Reviews of a Part of Prescott's History of Fedinand and Isabella, and of Campbell's Lectures on Poetry.
“The Distinctive Nobleness Of Soul
Is Not Confined To The Male Sex...”
Sanders, Elizabeth. Reviews of a Part of Prescott’s ‘History of Ferdinand and Isabella,’ and of Campbell’s ‘Lectures on Poetry.’ Boston: J.H. Francis, 1841.
8vo., brown cloth, stamped in blind and gilt; lightly used.
First edition of this late volume, published anonymously; Transcendentalist Elizabeth Sanders was credited with the work posthumously. In these two “reviews,” Sanders explores her controversial racial and gender theories. One example will suffice to convey the tone of her discourse: “The distinctive nobleness of soul is not confined to the male sex; women have appeared among our Aborigines of nature’s sterling coinage. Pocahontas was but the prototype of others, who, by their disinterested generosity and romantic heroism, veiled their own lives to save even their foes...” (p. 107).

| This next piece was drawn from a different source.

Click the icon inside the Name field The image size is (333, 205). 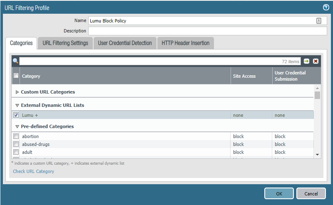(318, 21)
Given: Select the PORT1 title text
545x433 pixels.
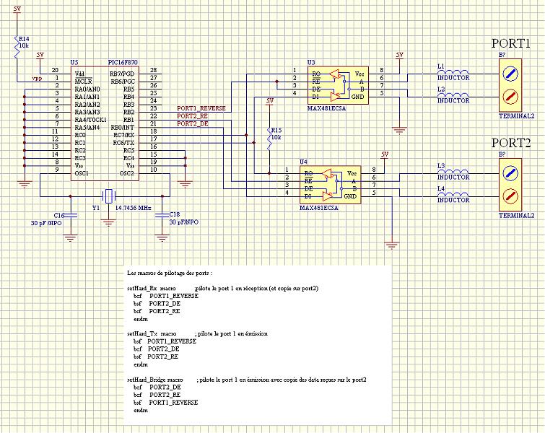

Social critic and pamphleteer Elizabeth Sanders, née Elizabeth Elkins, was born in Salem, Massachusetts in 1762; little is known about her early years, but DAB suggests that “presumably she attended one of the dame schools of the day.” In 1782 Elkins married merchant Thomas Sanders and, like many successful Salem families of the age, the couple lived comfortably off of Chestnutt Street. Though Sanders had six children, she was far from typical in every other way. An omnivorous reader, she maintained strong political passions and was especially concerned with the plight of the American Indian. Particularly incensed by the U.S. government’s treatment of Indians in the South during the Seminole Wars, Sanders became convinced that the “American aborigines” were a people of superior moral stock who had been treated without justice or humanity. In 1828 she published Conversations, Principally on the Aborigines of North America, and followed it the next year with The First Settlers of New England; both works were published anonymously. Sanders died in Salem in 1851.